Ce mois de septembre [2010] marquera le soixante-dixième anniversaire du suicide de Walter Benjamin à Port-Bou, dont la fosse commune du cimetière abrite la dépouille comme allégorie d’une modernité qu’il s’efforçait de démêler. N’avait-il pas de même souligné dans son dernier texte – Sur le concept d’histoire – que « la construction de l’histoire » devait être dédiée à la mémoire des sans-nom, étant donné qu’ « il est plus difficile de célébrer la mémoire des sans-nom que celle des renommés » ?

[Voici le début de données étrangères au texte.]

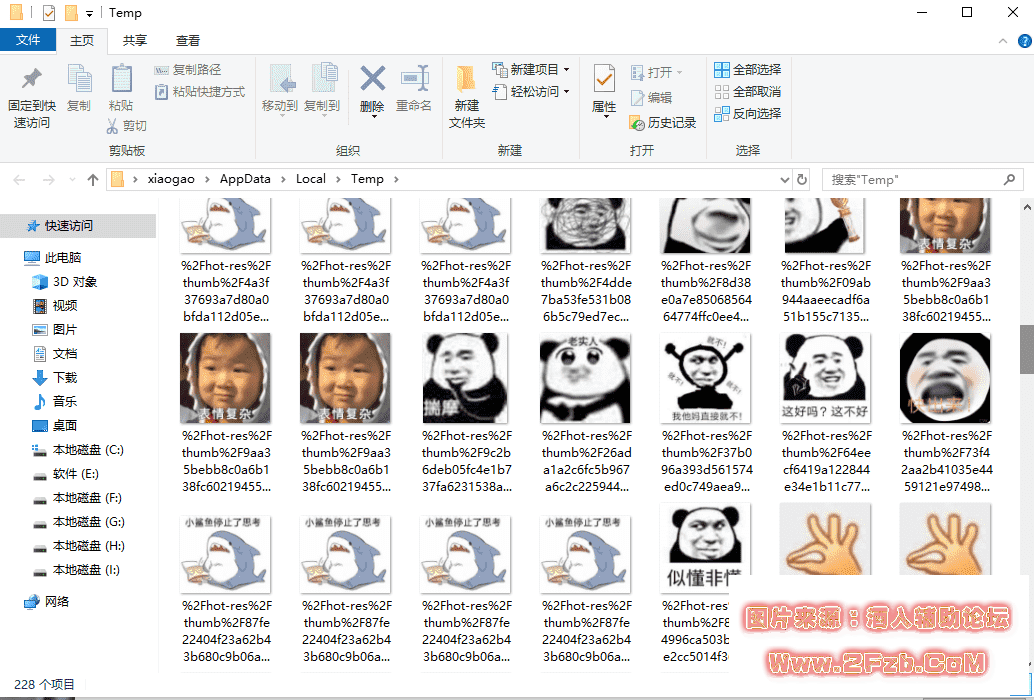Toggle 反向选择 to invert selection

(747, 114)
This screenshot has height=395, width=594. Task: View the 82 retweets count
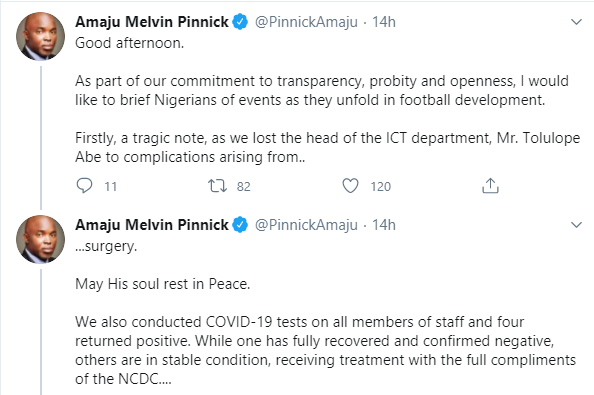point(244,186)
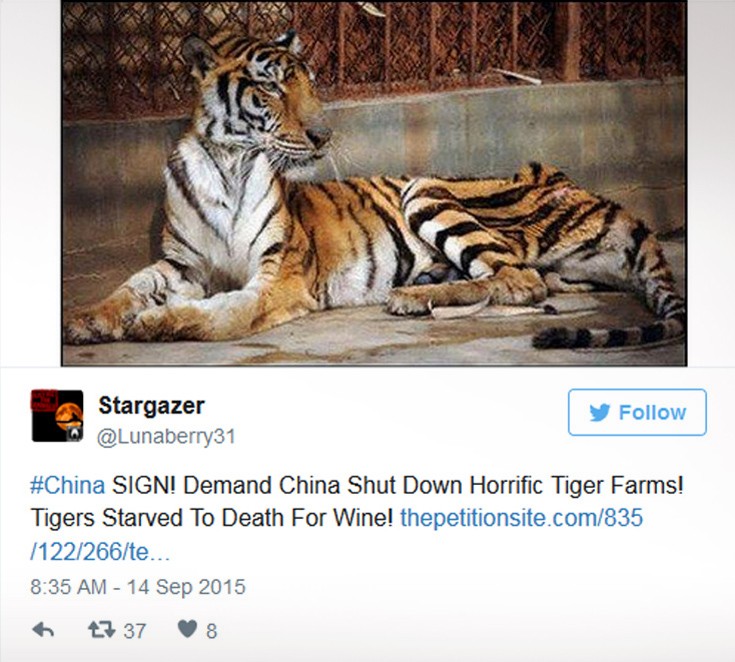
Task: Click the "Demand China Shut Down" tweet text
Action: (x=291, y=485)
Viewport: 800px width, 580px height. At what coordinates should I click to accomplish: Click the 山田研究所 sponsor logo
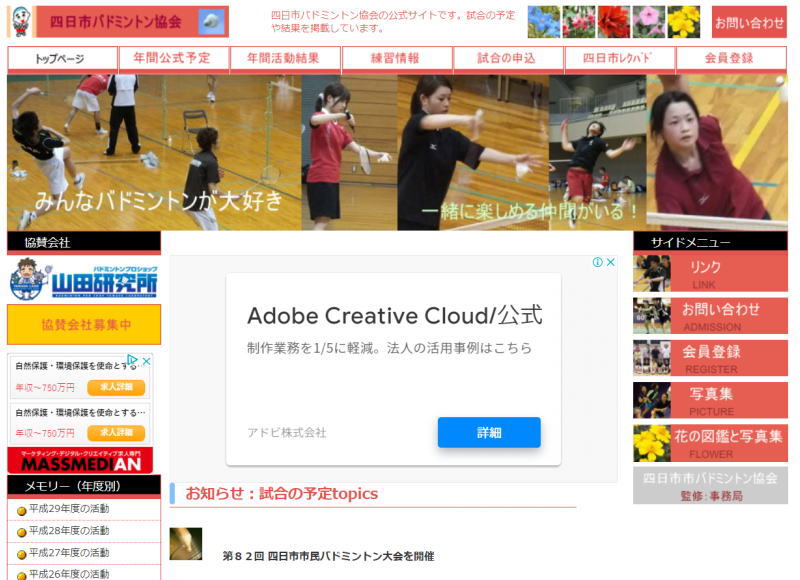pyautogui.click(x=84, y=280)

Parmi les papiers retrouvés dans la chambre où le philosophe acheva sa vie, une note se détache. On peut y lire : « Dans une situation sans issue, je n’ai pas d’autre choix que d’en finir. C’est dans un petit village des Pyrénées où personne ne me connaît que ma vie va se terminer. Je vous demande de transmettre mes pensées à mon ami Adorno et de lui expliquer la situation dans laquelle j’ai été plongé. Je n’ai pas assez de temps pour écrire toutes les lettres que j’aurais voulu écrire » [12]. Ainsi, dans ses dernières heures, se sachant l’un de ces « sans-nom », Benjamin se tourna une fois encore, et pour la dernière, vers l’homme qui l’avait justement forcé à admettre le caractère illusoire de certains des espoirs qu’il avait sans doute nourris à l’égard de la probité intellectuelle de ses amis d’Amérique. Les premiers qui, du haut de leur célèbre et illustre piédestal, avaient tenté de transformer ses écrits en culture.